Artificial intelligence (AI), i.e. self-learning computers, already accompany people in many walks of life today. Language assistants help with buying groceries and play music via voice command. Household robots make daily chores easier. Cars are beginning to park themselves.
The area of digital language assistants in particular is moving fast: People don’t just communicate with a computer operating system anymore, like Windows or iOS. Digital companions such as Siri and Alexa are on the rise. Artificial intelligence can efficiently and quickly perform tasks that people haven’t mastered or which are very difficult. It’s a handy tool that can facilitate people’s everyday lives by taking care of routine tasks. And at the same time, it offers access to extensive knowledge without great effort.
But artificial intelligence’s success is dependent on a task only having one unique solution. Because intelligent computer programs training to become intelligent. They have to know that the result they arrive at is the right one. Intelligent systems are used in medicine, for example, for image-based diagnostic procedures. AI systems have been trained with large image databases, and they’ve been able to predict malignancy of tumors with success. Other self-learning systems can find out whether certain pains are symptoms of a serious condition. Many health professionals hope that AI can deliver quick and precise results. Doctors can then use the time saved to devote themselves more intensely to their patients.

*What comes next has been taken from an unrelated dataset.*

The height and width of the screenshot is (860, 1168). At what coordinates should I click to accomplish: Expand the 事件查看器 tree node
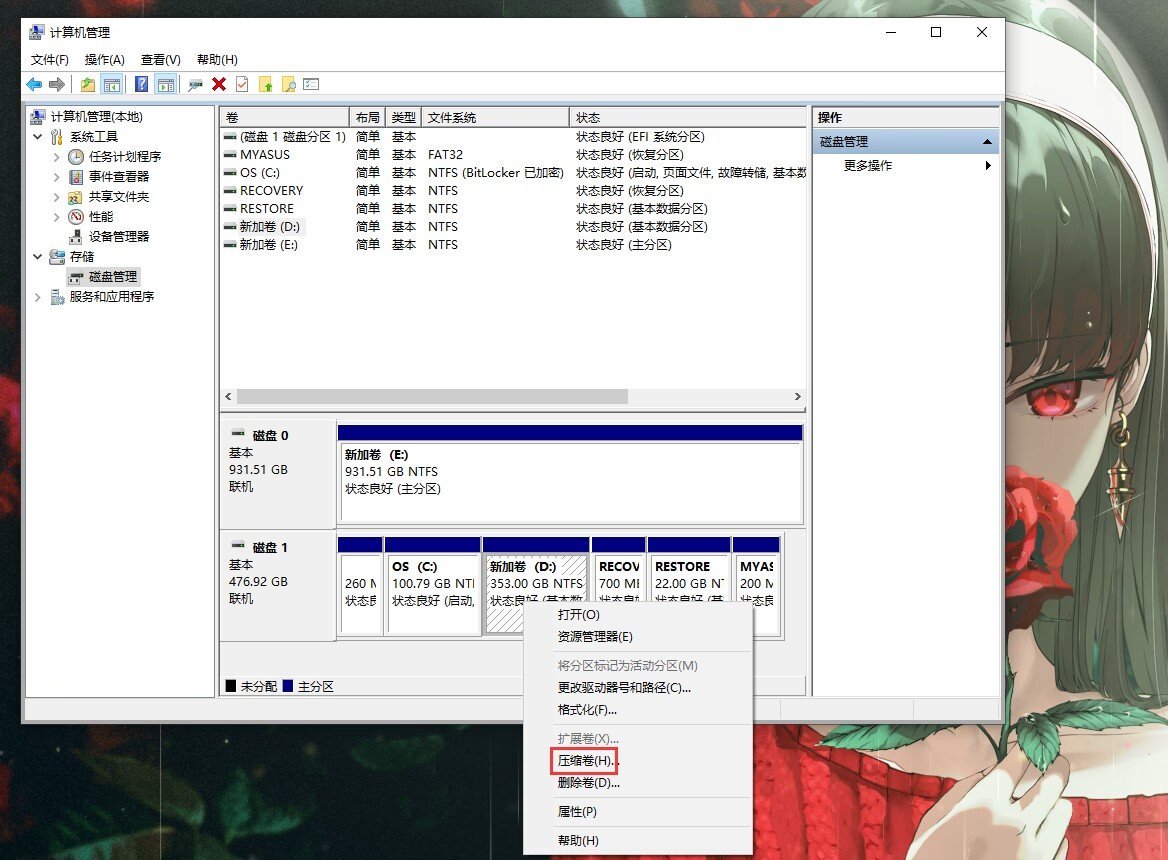57,176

It’s another issue altogether when a question or task has no clear answer. Can machines drive cars better, for instance? If the answer is limited to compliance with rules in road traffic and accident-free driving, an autopilot could prove much better. Machines’ choices, however, are very different from human drivers’ split-second decisions, which are informed by emotional and moral principles and not just logic. This leads to ethical questions, which so far have not been resolved.

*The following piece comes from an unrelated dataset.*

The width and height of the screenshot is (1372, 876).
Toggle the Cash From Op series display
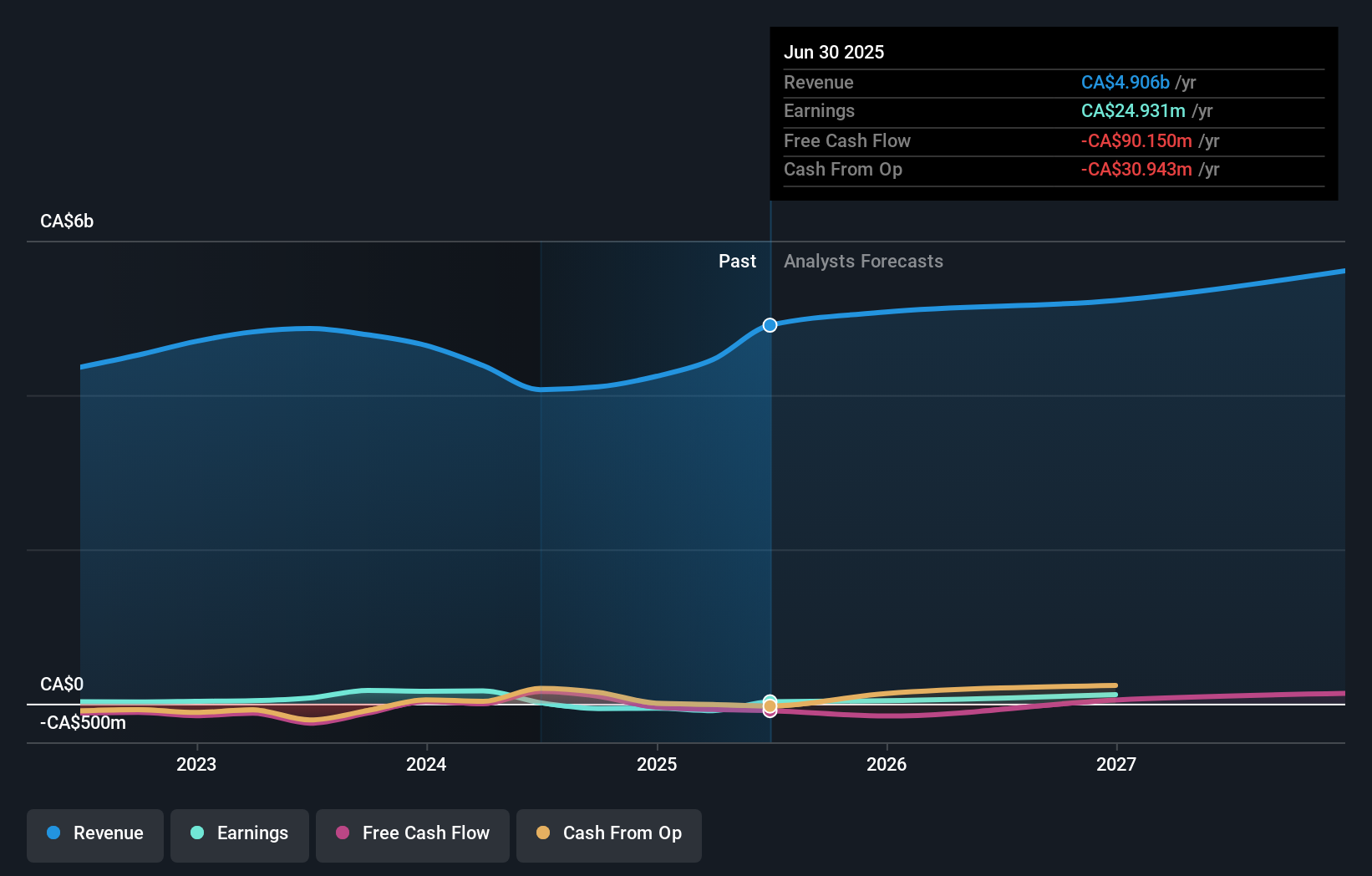[609, 835]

It is not surprising that many people are critical of self-learning computers. “In short, success in creating effective AI could be the biggest event in the history of our civilization, or the worst,” said the British astrophysicist Stephen Hawking. In his opinion computers could eventually emulate and even surpass human intelligence altogether. It could develop its own will.
Also hidden behind the results, the AI technologies deliver big data analytics. Nearly every user action in the digital space is associated with the collection and processing of data. Every day huge amounts of data are generated that are used by manufacturers, service providers, banks, insurance companies, employers, scientists and investigating authorities for their own purposes.

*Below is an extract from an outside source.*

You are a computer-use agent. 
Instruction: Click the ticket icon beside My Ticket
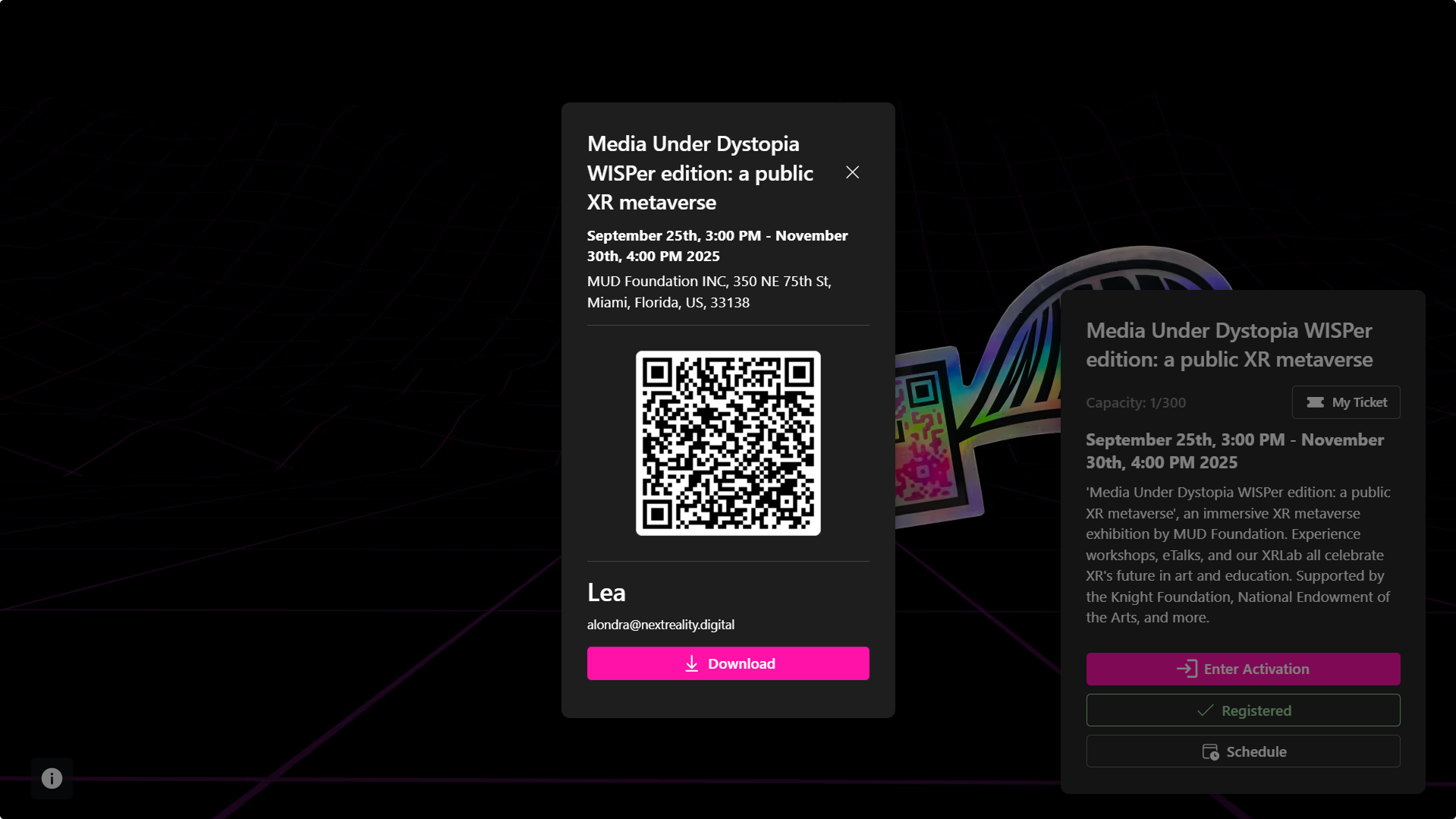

Criticism of artificial intelligence also comes from the fact that how algorithms work is incomprehensible for many people. Even data scientists don’t always know how self-learning computers come up with their solution strategies and what they will do next.
That worries people: Will we ever understand how an artificial intelligence makes its decisions? “Alice” and “Bob”, the two networks from before, are proof that AI can keep a secret. Hence, it’s paramount that data scientists not only create intelligent systems but also build in the needed transparency into how they operate.